GOAL - Give the lines from the one with "You are a GUI" to the one with "Action: click(42, 98)" as a Markdown table with the columns Row and Line, numbering the rows and leaving out blank lines and pictures.

EXTRACTED INFORMATION -
##############################

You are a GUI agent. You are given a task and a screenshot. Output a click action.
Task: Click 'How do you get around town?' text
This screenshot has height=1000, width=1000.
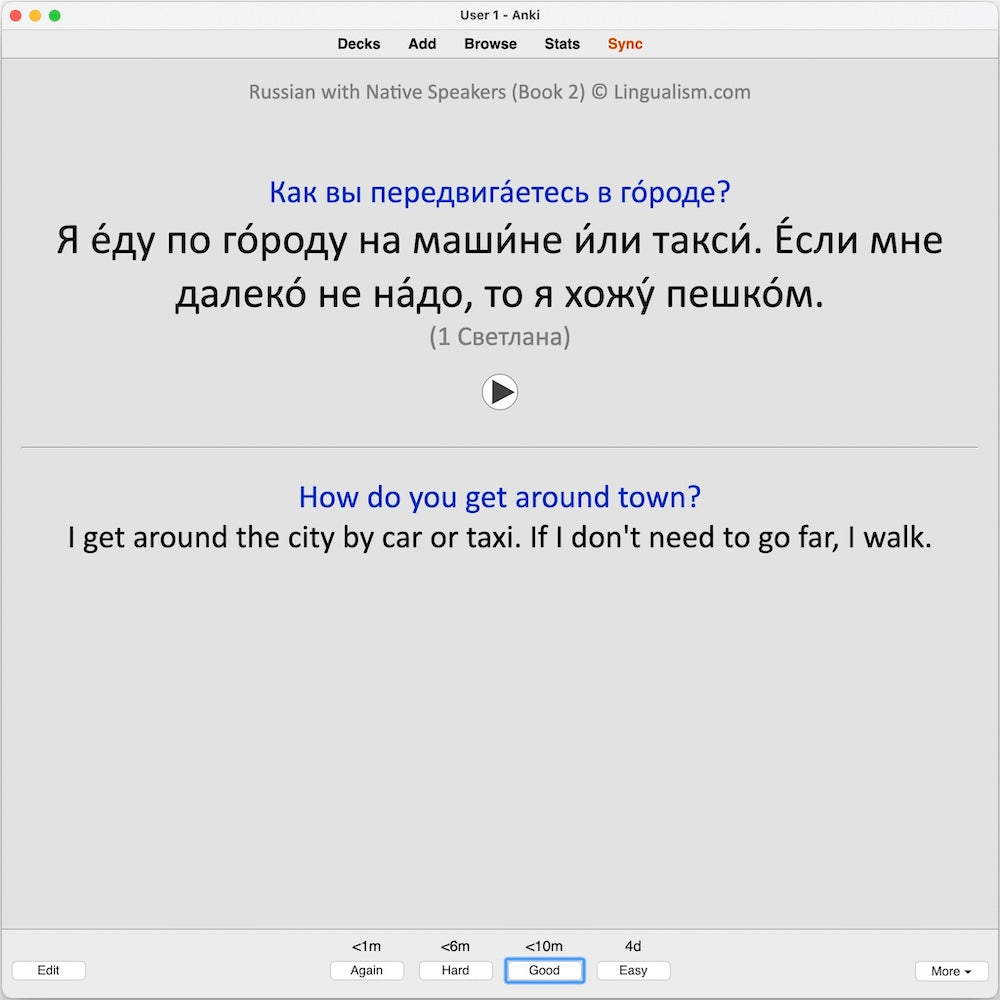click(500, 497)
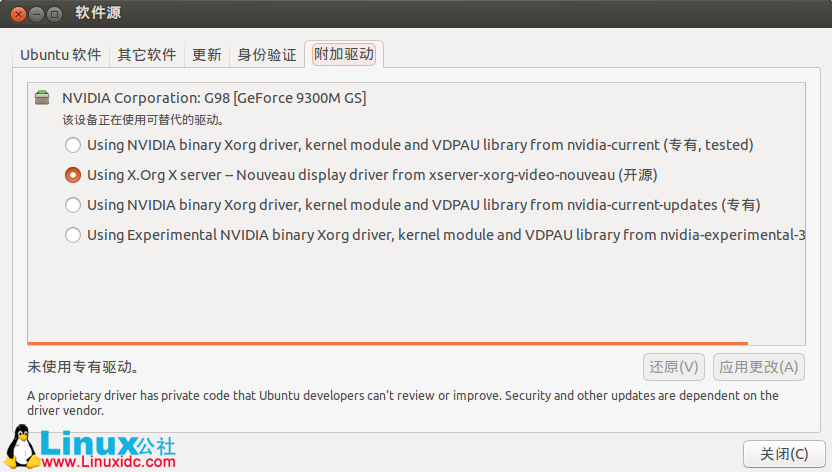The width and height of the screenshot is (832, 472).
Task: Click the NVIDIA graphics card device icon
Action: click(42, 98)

##############################

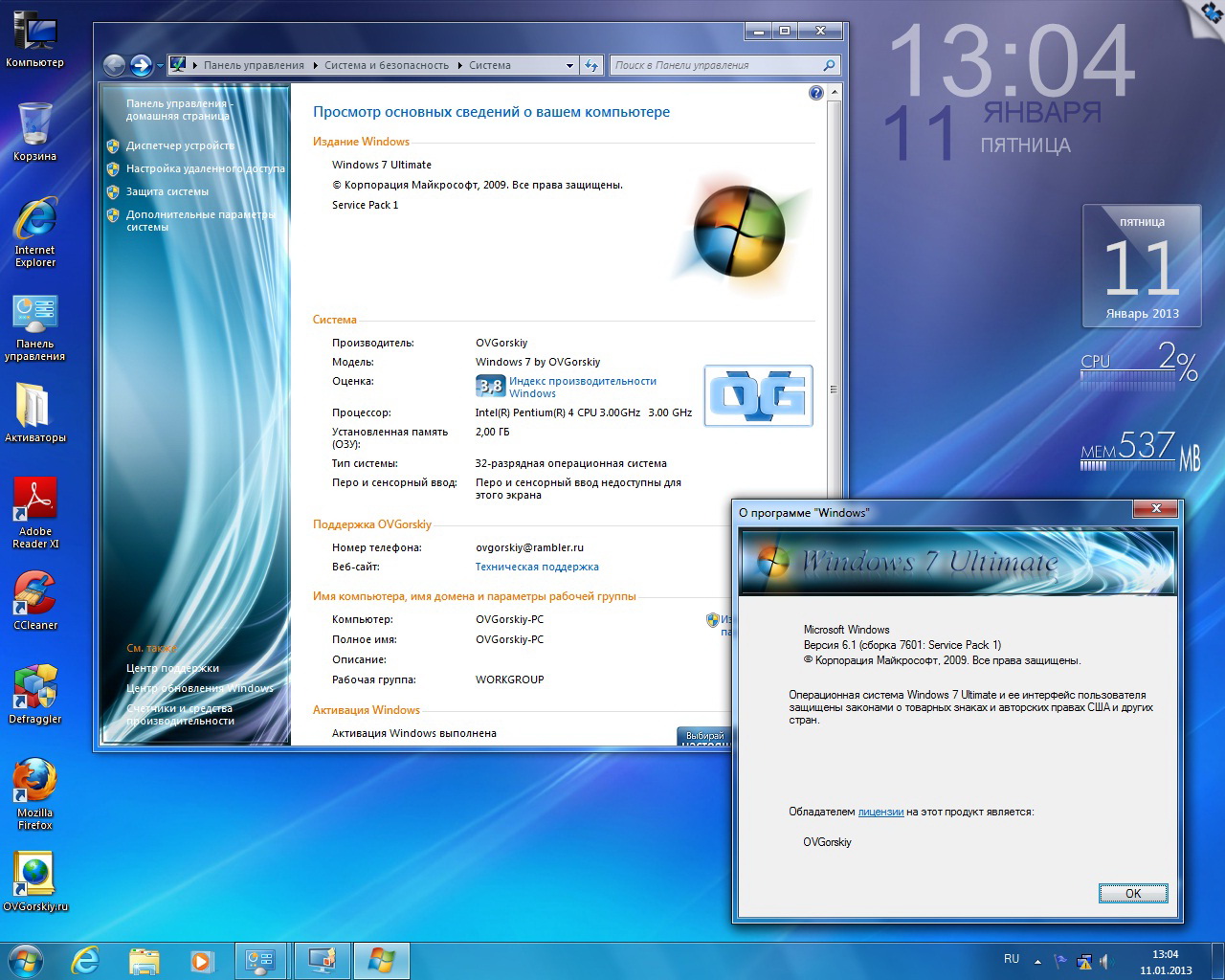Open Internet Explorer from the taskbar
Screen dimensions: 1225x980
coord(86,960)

##############################

CORRECT RESPONSE -
| Row | Line |
|---|---|
| 1 | You are a GUI agent. You are given a task and a screenshot. Output a click action. |
| 2 | Task: Click 'How do you get around town?' text |
| 3 | This screenshot has height=1000, width=1000. |
| 4 | click(500, 497) |
| 5 | The width and height of the screenshot is (832, 472). |
| 6 | Task: Click the NVIDIA graphics card device icon |
| 7 | Action: click(42, 98) |